— Dataset content —
○ ○ ○ ○ ○

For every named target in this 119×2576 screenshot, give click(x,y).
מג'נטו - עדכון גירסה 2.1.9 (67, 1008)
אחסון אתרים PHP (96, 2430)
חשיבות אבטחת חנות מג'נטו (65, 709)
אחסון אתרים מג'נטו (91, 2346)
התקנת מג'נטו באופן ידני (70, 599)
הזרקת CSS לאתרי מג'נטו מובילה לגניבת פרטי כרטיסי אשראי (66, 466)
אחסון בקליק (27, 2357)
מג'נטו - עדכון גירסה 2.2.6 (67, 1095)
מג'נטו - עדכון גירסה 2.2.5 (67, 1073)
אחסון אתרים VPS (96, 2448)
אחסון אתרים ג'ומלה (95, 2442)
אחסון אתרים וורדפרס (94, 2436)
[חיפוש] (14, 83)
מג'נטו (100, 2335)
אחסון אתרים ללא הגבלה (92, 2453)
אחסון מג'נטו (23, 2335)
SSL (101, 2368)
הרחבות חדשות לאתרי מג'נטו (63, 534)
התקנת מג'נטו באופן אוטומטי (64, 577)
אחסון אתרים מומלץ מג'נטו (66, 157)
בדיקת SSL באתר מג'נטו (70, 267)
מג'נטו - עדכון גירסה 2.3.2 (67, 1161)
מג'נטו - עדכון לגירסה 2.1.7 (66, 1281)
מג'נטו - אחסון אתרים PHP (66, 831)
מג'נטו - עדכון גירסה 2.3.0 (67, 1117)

○ ○ ○ ○ ○

Take the line containing "התקנת מג'נטו באופן ידני (70, 599)" and every line after it up to the last line of the listing, and output them exactly, with nothing else.

— Answer for this exercise —
התקנת מג'נטו באופן ידני (70, 599)
הזרקת CSS לאתרי מג'נטו מובילה לגניבת פרטי כרטיסי אשראי (66, 466)
אחסון בקליק (27, 2357)
מג'נטו - עדכון גירסה 2.2.6 (67, 1095)
מג'נטו - עדכון גירסה 2.2.5 (67, 1073)
אחסון אתרים VPS (96, 2448)
אחסון אתרים ג'ומלה (95, 2442)
אחסון אתרים וורדפרס (94, 2436)
[חיפוש] (14, 83)
מג'נטו (100, 2335)
אחסון אתרים ללא הגבלה (92, 2453)
אחסון מג'נטו (23, 2335)
SSL (101, 2368)
הרחבות חדשות לאתרי מג'נטו (63, 534)
התקנת מג'נטו באופן אוטומטי (64, 577)
אחסון אתרים מומלץ מג'נטו (66, 157)
בדיקת SSL באתר מג'נטו (70, 267)
מג'נטו - עדכון גירסה 2.3.2 (67, 1161)
מג'נטו - עדכון לגירסה 2.1.7 (66, 1281)
מג'נטו - אחסון אתרים PHP (66, 831)
מג'נטו - עדכון גירסה 2.3.0 (67, 1117)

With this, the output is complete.